A draft research paper about Snowflake – comments welcome

Cecylia Bocovich (@cecylia), Arlo Breault, Serene, Xiaokang Wang (@Shelikhoo), and I (@dcf) are writing a research paper about Snowflake. We have an almost completed draft that we are asking for input on. This is not a published paper yet—we’re asking for comments in advance of submitting it for peer review.

Comments are welcome. If you are a Snowflake user or proxy operator, and something we wrote does not match your experience, please let us know.

Some problems and strange places:

The client’s rendezvous message is a bundle of data that the broker users to match the client with a proxy, and that the proxy will need in order to make a connection with the client.

Probably, uses instead of users should be there.

The cache fetches origin web pages on demand, which means that it is effectively as a restricted sort of HTTP proxy.

Something is missing here. Maybe it is effectively as should be it effectively acts as?

Initial growth in the number of proxies depended on our developing new and easier ways to run one,

Probably, of is missing: developing of new.

The increase in the number users from May to August 2022

Same as above: number of users.


Next is not a problem, but question:

we cannot, say, centrally assign 20% of clients to one and 80% to another according to their relative capacity.
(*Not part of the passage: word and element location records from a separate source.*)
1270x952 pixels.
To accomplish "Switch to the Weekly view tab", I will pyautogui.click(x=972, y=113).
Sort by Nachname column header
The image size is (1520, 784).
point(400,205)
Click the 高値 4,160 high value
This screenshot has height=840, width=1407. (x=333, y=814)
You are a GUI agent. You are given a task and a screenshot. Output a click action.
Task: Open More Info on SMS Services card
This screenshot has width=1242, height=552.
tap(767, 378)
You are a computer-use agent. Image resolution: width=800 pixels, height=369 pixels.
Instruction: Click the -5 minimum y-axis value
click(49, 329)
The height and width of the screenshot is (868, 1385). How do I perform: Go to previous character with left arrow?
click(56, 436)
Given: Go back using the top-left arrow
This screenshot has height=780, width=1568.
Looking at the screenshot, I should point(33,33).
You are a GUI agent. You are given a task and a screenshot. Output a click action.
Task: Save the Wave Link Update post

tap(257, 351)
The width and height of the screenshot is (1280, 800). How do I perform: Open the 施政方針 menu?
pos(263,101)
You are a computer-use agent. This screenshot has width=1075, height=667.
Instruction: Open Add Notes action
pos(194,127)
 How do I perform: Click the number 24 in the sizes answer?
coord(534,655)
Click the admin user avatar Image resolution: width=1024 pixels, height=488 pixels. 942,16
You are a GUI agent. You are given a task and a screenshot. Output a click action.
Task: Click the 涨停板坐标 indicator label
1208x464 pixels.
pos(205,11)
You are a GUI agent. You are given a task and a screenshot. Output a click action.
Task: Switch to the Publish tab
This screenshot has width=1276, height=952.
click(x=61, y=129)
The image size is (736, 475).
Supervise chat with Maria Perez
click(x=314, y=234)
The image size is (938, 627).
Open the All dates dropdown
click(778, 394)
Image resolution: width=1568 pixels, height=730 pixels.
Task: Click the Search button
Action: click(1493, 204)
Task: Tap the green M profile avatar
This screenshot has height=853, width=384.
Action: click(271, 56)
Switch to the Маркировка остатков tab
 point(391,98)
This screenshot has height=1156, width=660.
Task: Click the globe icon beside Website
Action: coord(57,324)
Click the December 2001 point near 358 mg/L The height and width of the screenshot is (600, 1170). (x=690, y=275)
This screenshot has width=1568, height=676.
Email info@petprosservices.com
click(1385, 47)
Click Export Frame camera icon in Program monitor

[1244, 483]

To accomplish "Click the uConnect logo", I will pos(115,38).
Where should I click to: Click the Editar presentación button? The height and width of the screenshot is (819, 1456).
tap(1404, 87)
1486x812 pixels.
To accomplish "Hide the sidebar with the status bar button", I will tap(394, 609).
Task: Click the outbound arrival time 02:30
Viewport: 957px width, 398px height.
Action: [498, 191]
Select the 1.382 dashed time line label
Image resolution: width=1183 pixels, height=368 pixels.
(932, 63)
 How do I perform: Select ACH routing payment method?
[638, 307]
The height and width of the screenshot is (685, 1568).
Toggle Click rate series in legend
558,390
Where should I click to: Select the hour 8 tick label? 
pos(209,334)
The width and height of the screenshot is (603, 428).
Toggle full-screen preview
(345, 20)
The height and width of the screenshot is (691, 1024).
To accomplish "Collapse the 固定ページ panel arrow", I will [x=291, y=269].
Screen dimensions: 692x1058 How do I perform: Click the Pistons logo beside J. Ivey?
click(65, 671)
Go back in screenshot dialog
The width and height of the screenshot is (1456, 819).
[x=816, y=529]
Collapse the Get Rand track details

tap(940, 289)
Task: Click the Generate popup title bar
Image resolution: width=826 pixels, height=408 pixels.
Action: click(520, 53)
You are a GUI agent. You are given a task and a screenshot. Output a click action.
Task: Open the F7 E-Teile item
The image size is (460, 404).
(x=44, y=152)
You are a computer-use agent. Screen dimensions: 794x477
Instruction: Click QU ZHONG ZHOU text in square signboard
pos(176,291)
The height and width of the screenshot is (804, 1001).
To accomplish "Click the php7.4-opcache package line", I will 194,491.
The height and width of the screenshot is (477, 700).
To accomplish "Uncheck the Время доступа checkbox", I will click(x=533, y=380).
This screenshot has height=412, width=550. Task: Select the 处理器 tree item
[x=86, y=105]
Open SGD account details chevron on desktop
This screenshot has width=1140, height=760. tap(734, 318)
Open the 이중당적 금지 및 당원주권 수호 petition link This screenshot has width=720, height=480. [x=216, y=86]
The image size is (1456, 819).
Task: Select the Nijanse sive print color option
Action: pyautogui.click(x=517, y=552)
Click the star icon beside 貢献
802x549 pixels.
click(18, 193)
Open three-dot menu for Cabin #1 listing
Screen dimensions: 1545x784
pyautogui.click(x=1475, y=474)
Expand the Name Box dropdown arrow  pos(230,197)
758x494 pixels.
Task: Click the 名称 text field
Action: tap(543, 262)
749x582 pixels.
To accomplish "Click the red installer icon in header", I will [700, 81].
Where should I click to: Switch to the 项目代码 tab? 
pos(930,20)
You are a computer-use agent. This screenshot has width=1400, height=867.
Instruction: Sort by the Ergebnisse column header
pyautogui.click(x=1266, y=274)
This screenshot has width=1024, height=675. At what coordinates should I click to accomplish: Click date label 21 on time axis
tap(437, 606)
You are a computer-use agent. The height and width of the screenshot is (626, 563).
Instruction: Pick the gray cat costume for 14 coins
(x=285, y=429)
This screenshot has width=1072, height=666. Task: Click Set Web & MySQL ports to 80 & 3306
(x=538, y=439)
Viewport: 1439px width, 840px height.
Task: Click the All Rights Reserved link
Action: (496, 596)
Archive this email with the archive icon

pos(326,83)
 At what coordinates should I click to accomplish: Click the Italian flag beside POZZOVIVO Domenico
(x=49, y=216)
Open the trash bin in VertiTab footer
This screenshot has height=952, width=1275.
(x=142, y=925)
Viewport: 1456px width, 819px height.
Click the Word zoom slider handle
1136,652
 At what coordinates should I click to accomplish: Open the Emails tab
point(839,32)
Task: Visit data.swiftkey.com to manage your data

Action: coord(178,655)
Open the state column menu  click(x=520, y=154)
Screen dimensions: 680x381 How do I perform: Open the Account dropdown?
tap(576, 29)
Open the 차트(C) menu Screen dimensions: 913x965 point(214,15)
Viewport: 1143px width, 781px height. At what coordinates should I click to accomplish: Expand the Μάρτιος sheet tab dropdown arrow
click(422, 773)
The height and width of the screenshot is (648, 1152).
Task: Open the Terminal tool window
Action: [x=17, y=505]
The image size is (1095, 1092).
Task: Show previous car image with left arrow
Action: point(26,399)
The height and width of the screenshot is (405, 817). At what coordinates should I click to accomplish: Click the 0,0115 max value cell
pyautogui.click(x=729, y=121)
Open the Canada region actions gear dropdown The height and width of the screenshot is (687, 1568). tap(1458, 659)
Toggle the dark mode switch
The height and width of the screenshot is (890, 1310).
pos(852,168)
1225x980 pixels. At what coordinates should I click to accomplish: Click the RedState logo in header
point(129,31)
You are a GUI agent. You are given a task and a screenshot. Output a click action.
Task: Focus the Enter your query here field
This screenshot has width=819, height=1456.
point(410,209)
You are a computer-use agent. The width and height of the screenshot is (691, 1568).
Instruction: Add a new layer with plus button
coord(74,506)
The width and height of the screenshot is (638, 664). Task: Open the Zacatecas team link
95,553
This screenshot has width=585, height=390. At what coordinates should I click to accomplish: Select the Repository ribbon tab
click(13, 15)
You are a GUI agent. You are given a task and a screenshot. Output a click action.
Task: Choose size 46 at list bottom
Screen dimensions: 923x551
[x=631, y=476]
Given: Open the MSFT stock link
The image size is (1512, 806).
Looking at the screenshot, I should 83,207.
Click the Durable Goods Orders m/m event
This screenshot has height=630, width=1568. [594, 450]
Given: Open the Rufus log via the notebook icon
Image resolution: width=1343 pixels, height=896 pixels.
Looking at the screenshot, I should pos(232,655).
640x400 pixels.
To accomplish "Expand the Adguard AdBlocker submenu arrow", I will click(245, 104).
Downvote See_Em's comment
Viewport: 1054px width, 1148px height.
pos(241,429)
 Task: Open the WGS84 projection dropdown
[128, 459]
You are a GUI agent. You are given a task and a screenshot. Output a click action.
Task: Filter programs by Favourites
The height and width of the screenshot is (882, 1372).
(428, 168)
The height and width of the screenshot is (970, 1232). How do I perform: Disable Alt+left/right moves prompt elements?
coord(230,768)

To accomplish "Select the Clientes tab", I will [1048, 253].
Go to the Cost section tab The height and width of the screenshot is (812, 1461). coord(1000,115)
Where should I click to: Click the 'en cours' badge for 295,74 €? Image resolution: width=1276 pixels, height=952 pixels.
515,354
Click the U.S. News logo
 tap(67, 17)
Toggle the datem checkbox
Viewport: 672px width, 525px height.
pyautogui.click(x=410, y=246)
If capacity is known and fixed, then why can’t client choose bridge probabilistically?

1 Like

Lookin nice! I’ll post my thoughts here later today.

Here’s my fairly low-level (i.e. not questioning the existence/arrangements of chapters/topics) feedback. Most of it just about wording and not the factual statements.
Append “I think” to almost each of the below points:

Factual statements

the nationwide protests in Iran that started on 2022-09-21

  1. To be precise, the Mahsa Amini protests actually started a few days earlier, with internet censorship to follow.

Higher-level suggestions

  1. Maybe it makes sense to say that the paper describes the current state of the Snowflake software, and some things might change in the future without affecting the general concept of Snowflake. For example the “Rendezvous” section does not account for the potential addition of ICE trickling (ok, there could be a better example).
  2. I don’t know if this is practiced, but can’t links to the relevant issues on GitLab be added, especially in the “blocking attempts” section?

Minor semantic additions/changes

  1. The abstract, or the beginning of Introduction needs more emphasis on NAT traversal, at least as much emphasis as “it can run in a browser” gets. I believe NAT traversal is the most important attribute of Snowflake as it is what gives Snowflake so many working proxies. I think installing a browser extension is not that much different from installing an app for end users.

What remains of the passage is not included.